Task to complete =>
Reproduce each of the following items exactly as they appear below.

Records provided =>
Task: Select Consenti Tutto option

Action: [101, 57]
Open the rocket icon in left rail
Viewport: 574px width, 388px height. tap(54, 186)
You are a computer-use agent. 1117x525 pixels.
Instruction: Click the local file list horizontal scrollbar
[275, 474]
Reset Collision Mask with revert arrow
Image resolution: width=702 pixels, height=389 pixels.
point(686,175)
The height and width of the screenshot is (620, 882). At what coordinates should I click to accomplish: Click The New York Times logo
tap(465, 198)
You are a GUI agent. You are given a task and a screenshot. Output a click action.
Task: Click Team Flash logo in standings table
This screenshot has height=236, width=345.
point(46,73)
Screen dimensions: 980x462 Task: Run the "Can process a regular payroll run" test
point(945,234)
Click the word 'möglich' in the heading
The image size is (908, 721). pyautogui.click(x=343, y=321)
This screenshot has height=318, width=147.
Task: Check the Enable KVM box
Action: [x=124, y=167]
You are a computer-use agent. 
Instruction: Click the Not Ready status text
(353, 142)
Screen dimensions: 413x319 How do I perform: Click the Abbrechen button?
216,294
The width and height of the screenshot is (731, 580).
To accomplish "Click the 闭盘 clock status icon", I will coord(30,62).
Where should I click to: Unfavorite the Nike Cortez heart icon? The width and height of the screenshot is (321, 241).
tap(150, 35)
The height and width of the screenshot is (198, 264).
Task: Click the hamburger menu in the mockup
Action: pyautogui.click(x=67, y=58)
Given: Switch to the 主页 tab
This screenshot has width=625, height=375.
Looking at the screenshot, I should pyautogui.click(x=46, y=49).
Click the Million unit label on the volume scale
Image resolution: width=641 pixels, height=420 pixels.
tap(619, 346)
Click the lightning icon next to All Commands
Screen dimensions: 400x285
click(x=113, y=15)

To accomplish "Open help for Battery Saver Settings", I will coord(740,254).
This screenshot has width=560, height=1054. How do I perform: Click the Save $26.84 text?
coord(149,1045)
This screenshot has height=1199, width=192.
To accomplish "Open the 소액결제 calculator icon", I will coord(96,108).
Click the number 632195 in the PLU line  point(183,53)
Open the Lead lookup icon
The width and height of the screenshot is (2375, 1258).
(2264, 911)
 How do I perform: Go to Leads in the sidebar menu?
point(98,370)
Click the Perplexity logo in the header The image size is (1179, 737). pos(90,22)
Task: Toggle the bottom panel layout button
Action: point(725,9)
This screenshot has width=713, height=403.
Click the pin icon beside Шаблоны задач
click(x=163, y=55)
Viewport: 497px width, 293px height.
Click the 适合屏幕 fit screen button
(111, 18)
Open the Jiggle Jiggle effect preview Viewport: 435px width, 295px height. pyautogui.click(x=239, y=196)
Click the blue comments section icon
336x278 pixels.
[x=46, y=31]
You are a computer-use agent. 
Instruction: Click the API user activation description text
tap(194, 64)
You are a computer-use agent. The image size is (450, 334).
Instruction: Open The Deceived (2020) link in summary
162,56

Output =>
Task: Select Consenti Tutto option

Action: [101, 57]
Open the rocket icon in left rail
Viewport: 574px width, 388px height. tap(54, 186)
You are a computer-use agent. 1117x525 pixels.
Instruction: Click the local file list horizontal scrollbar
[275, 474]
Reset Collision Mask with revert arrow
Image resolution: width=702 pixels, height=389 pixels.
point(686,175)
The height and width of the screenshot is (620, 882). At what coordinates should I click to accomplish: Click The New York Times logo
tap(465, 198)
You are a GUI agent. You are given a task and a screenshot. Output a click action.
Task: Click Team Flash logo in standings table
This screenshot has height=236, width=345.
point(46,73)
Screen dimensions: 980x462 Task: Run the "Can process a regular payroll run" test
point(945,234)
Click the word 'möglich' in the heading
The image size is (908, 721). pyautogui.click(x=343, y=321)
This screenshot has height=318, width=147.
Task: Check the Enable KVM box
Action: [x=124, y=167]
You are a computer-use agent. 
Instruction: Click the Not Ready status text
(353, 142)
Screen dimensions: 413x319 How do I perform: Click the Abbrechen button?
216,294
The width and height of the screenshot is (731, 580).
To accomplish "Click the 闭盘 clock status icon", I will coord(30,62).
Where should I click to: Unfavorite the Nike Cortez heart icon? The width and height of the screenshot is (321, 241).
tap(150, 35)
The height and width of the screenshot is (198, 264).
Task: Click the hamburger menu in the mockup
Action: pyautogui.click(x=67, y=58)
Given: Switch to the 主页 tab
This screenshot has width=625, height=375.
Looking at the screenshot, I should pyautogui.click(x=46, y=49).
Click the Million unit label on the volume scale
Image resolution: width=641 pixels, height=420 pixels.
tap(619, 346)
Click the lightning icon next to All Commands
Screen dimensions: 400x285
click(x=113, y=15)

To accomplish "Open help for Battery Saver Settings", I will coord(740,254).
This screenshot has width=560, height=1054. How do I perform: Click the Save $26.84 text?
coord(149,1045)
This screenshot has height=1199, width=192.
To accomplish "Open the 소액결제 calculator icon", I will coord(96,108).
Click the number 632195 in the PLU line  point(183,53)
Open the Lead lookup icon
The width and height of the screenshot is (2375, 1258).
(2264, 911)
 How do I perform: Go to Leads in the sidebar menu?
point(98,370)
Click the Perplexity logo in the header The image size is (1179, 737). pos(90,22)
Task: Toggle the bottom panel layout button
Action: point(725,9)
This screenshot has width=713, height=403.
Click the pin icon beside Шаблоны задач
click(x=163, y=55)
Viewport: 497px width, 293px height.
Click the 适合屏幕 fit screen button
(111, 18)
Open the Jiggle Jiggle effect preview Viewport: 435px width, 295px height. pyautogui.click(x=239, y=196)
Click the blue comments section icon
336x278 pixels.
[x=46, y=31]
You are a computer-use agent. 
Instruction: Click the API user activation description text
tap(194, 64)
You are a computer-use agent. The image size is (450, 334).
Instruction: Open The Deceived (2020) link in summary
162,56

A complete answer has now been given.